- [Assignment]: Exclude the pictures, then copy word for word the lines running from the beginning of the records through the line with "The height and".

Dataset records:
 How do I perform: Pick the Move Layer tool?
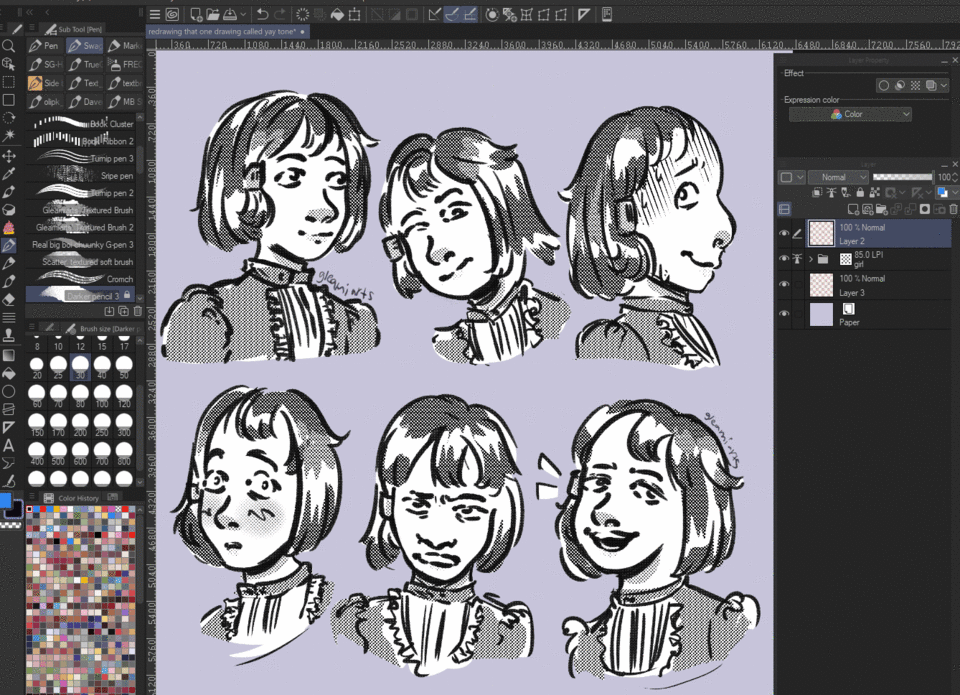tap(9, 155)
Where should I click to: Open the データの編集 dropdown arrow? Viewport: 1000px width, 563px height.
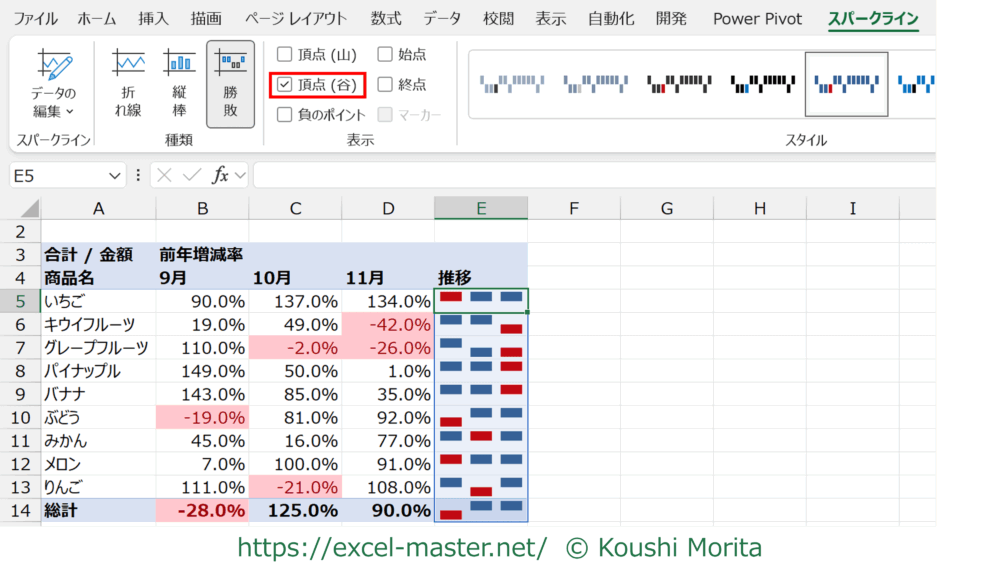click(69, 112)
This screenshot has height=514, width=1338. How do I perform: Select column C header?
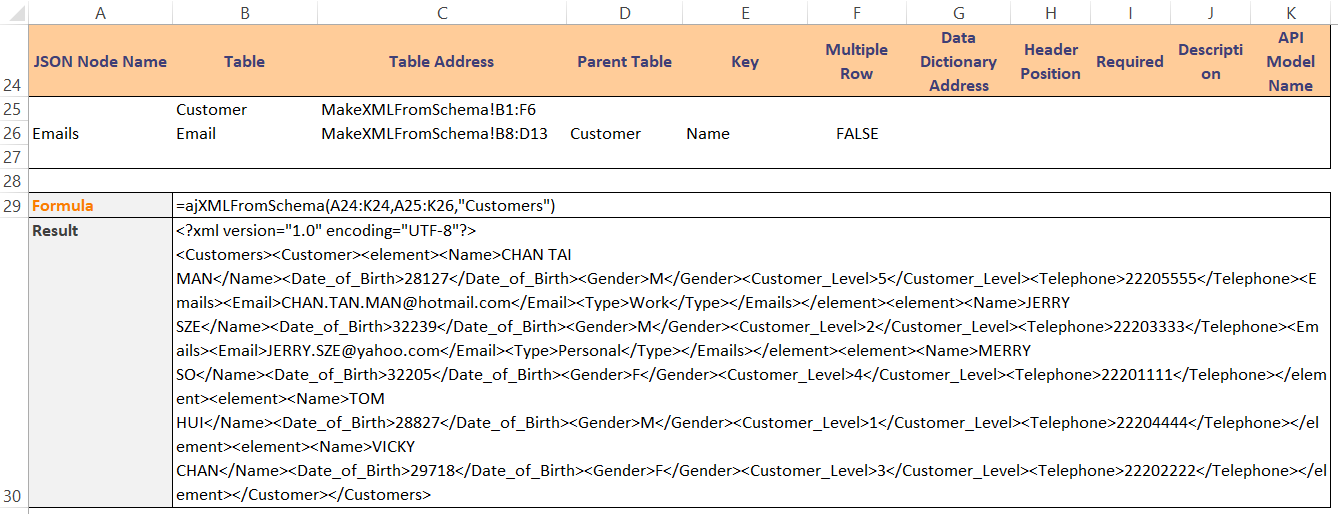click(x=442, y=12)
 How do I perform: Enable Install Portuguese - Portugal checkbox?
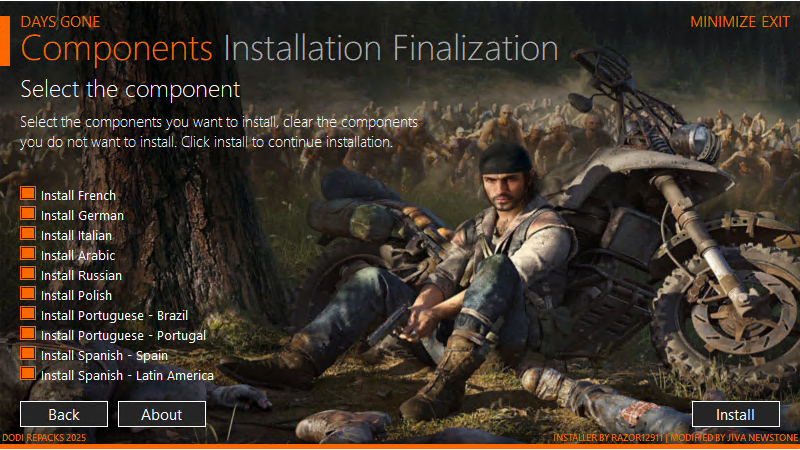coord(28,333)
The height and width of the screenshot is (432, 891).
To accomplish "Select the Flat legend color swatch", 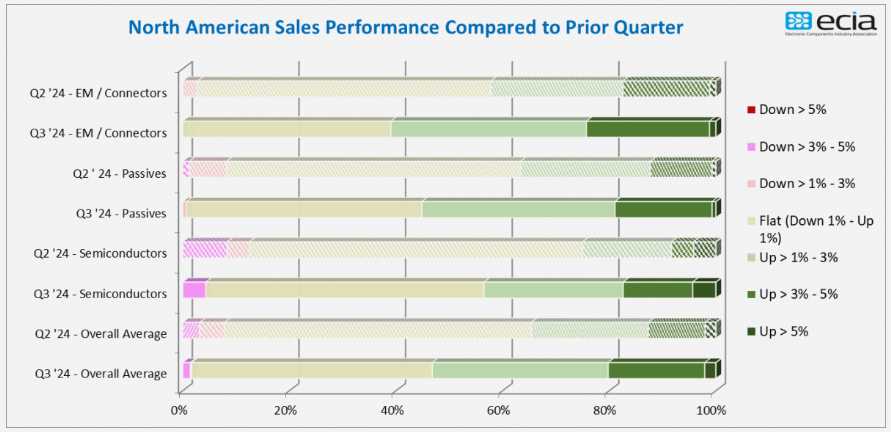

- [Result for this task]:
 How do I perform: Pick the Move Layer tool?
tap(9, 155)
Where should I click to: Open the データの編集 dropdown arrow? Viewport: 1000px width, 563px height.
click(69, 112)
This screenshot has height=514, width=1338. How do I perform: Select column C header?
click(x=442, y=12)
 How do I perform: Enable Install Portuguese - Portugal checkbox?
coord(28,333)
The height and width of the screenshot is (432, 891).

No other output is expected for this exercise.